In fantasy, it's tempting to let the world be the star — and a richly built world is genuinely compelling. But readers ultimately experience a story through people. Characters are the lens. They determine what of your world gets shown, how, and why it matters. A character who feels real makes every detail of your world land harder.

So what makes a character feel real? Not backstory. Not uniqueness. Not a list of traits. Real characters feel real because they want something and that wanting costs them something.

Desire and Contradiction: The Heart of Character

Every compelling character has two things: a want (what they're consciously pursuing) and a need (what they actually require to grow or heal). These are usually in tension. A character might want power but need belonging. They might want revenge but need forgiveness. The story is what happens when want and need collide.

Alongside this, give your characters a contradiction. Real people are inconsistent. A ruthless general who weeps over a dead horse. A cowardly thief who can't leave a child in danger. Contradiction creates dimensionality — it signals to the reader that this person is too complex to be fully understood, which is exactly how we experience real humans.

The Three Questions Every Character Must Answer

  1. What do they want more than anything? (External goal — visible, concrete)
  2. What are they afraid of most? (The internal wound that shapes their behavior)
  3. What false belief do they hold about themselves or the world? (The lie that the story will challenge)

You don't need to answer these explicitly in your prose. But you need to know the answers yourself. They will unconsciously shape every scene this character inhabits.

Voice: Making Characters Sound Like Themselves

In fantasy especially, characters can blur together — speaking in the same register of vague epic nobility. Voice is one of the fastest ways to differentiate them. Consider:

  • Vocabulary: Does this person speak in short declaratives or long, winding sentences? Do they use profanity? Jargon from their trade or culture?
  • Rhythm: Fast speakers and slow speakers think differently on the page.
  • What they notice: A soldier notices exits. A merchant notices prices. A healer notices wounds. POV perception reveals character.
  • What they don't say: Silence, deflection, and changed subjects reveal character as much as dialogue does.

Avoiding Flat Fantasy Archetypes

Fantasy is full of archetypes — the Chosen One, the Wise Mentor, the Loyal Companion. Archetypes aren't a problem; they're structural scaffolding. The problem is stopping there. Every archetype needs a personal history that complicates it:

  • The Wise Mentor who is quietly terrified they're giving wrong advice
  • The Loyal Companion who secretly resents what they've given up to follow the hero
  • The Chosen One who doesn't believe they were chosen and suspects the whole prophecy is a lie

Twist the archetype at the emotional level, and it becomes a character.

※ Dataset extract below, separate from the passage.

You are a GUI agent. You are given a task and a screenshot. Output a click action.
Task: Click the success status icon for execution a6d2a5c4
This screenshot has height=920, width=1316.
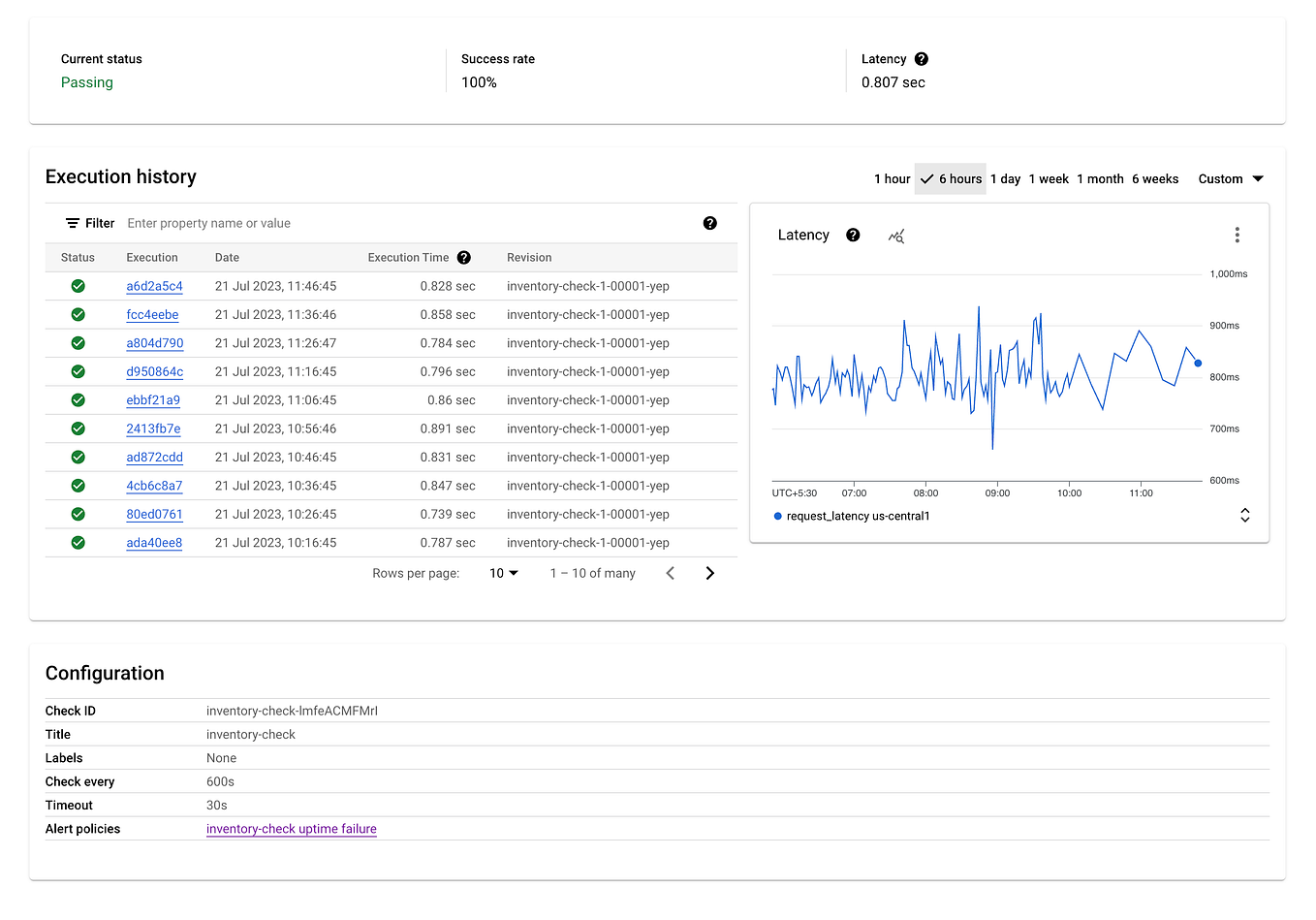[78, 285]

Character Arc: Change or Resist Change

Not every character needs to change — some of the most powerful characters are defined by their refusal to change, and what that costs them. But you need to decide, for each major character, whether their arc is:

  • Positive change arc: The character overcomes their false belief and grows
  • Negative change arc: The character doubles down on their flaw and is destroyed by it (tragedy)
  • Flat arc: The character already holds the truth and changes the world around them instead (heroic epics often follow this model)

A Character Development Snapshot

ElementYour Character's Answer
External want
Internal need
Core fear
False belief
Contradiction
Arc type

Final Thoughts

Great fantasy characters don't come from elaborate backstories or unique abilities. They come from specificity of desire, clarity of fear, and the tension between who they are and who they need to become. Build those things first, and let the rest of the characterization grow from there.